I have a data frame (a sample df below) and trying to minimize cost function on that.
GrpId = ['A','A','A','A','A','A','B','B','B','B','B','B','B']
col1 = [69.1,70.5,71.4,72.8,73.2,74.2,208.0,209.2,210.2,211.0,211.2,211.7,212.5]
col2 = [2,3.1,1.1,2.1,6.0,1.1,1.2,1.3,3.1,2.9,5.0,6.1,3.2]
d = {'GrpId':GrpId,'col1':col1,'col2':col2}
df1 = pd.DataFrame(d)
Below are minimize and cost function.
col1_const=[0,0,0,0,60.0,0,0,0]
col2_const=[0,0,0,0,0,100.0,0,0]
def main(type1,type2,type3,df):
vall0=[type1,type2,type3]
res=minimize(cost_fun, vall0, args=(df), method = 'SLSQP', tol=0.01)
[type1,type2,type3]=res.x
return type1,type2,type3
def cost_fun(v, df):
df['col1_res'][i] = np.where((df['col1'][i]!=np.nan), ((1/0.095)*(np.sqrt(df['col1'][i])-np.sqrt(col1_const[4]*(0.1*v[1]+v[2])**2)))**2 ,0)
df['col2_res'][i] = np.where((df['col2'][i]!=np.nan), ((1/0.12)*(np.sqrt(df['col2'][i])-np.sqrt(col2_const[5]*(0.1*v[0]+v[2])**2)))**2 ,0)

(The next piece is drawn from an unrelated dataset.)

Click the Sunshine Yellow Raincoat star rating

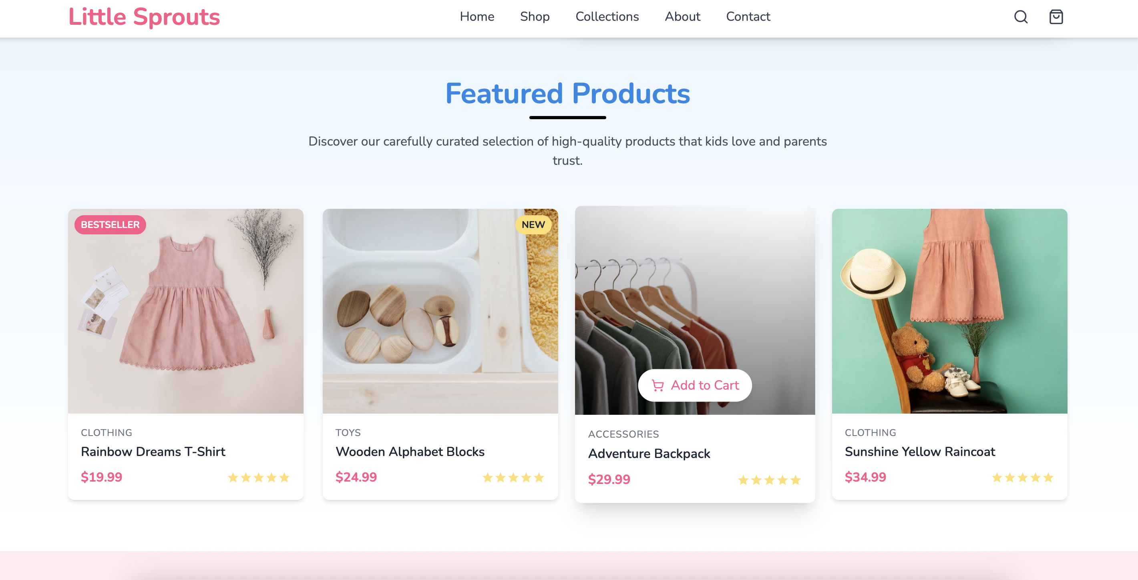[x=1022, y=477]

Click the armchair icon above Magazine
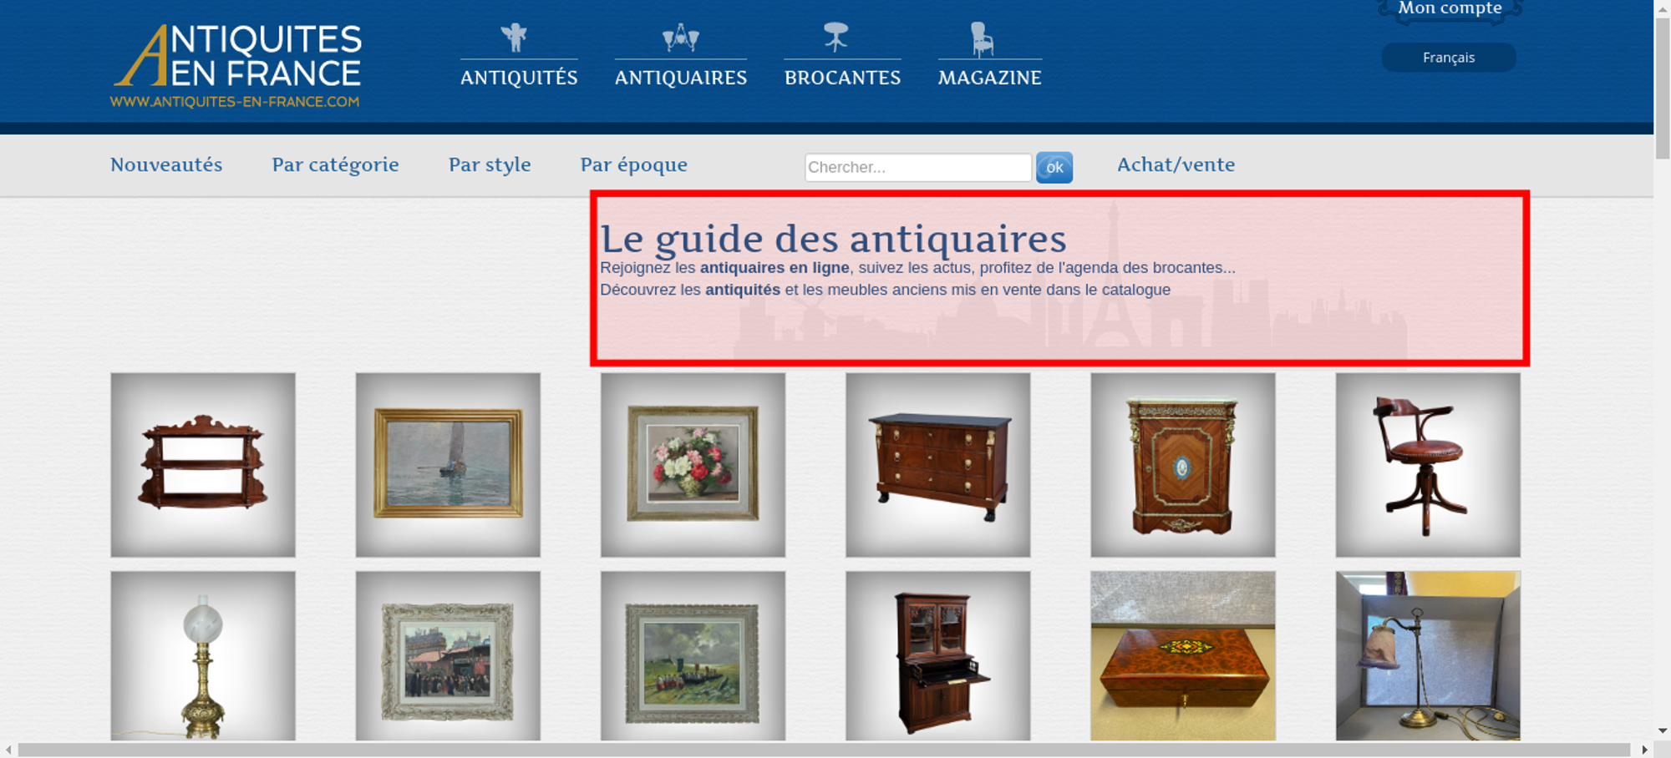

res=0.5*np.sqrt(df['col1_res'][i]+df['col2_res'][i])
return res
Then I'm iterating this function in loop as below, which is working but takes lot of time and memory,
df1['type1']=np.nan
df1['type2']=np.nan
df1['type3']=np.nan
df1['col3']=np.nan
df1['col1_res']=np.nan
df1['col2_res']=np.nan
for i in range(len(df1.GrpId)):
if i==0:
df1['type1'][i], df1['type2'][i], df1['type3'][i]= main(0.125, 0.125, 0.125,df1)
else:
df1['type1'][i], df1['type2'][i], df1['type3'][i]= main(df1['type1'][i-1], df1['type2'][i-1], df1['type3'][i-1],df1)
df1['col3'][i]=df1['type1'][i]+df1['type2'][i]
Please note that I have bigger dataframe with more rows and columns, for this questions I just created a sample code/case.
My questions are,
- How can I do the same without iteration
col1_const[4]
value will change as per the group (group by GrpId) - I have another function to calculate col1_const[4] values per group. How can I pass this value to cost_fun in that case by group.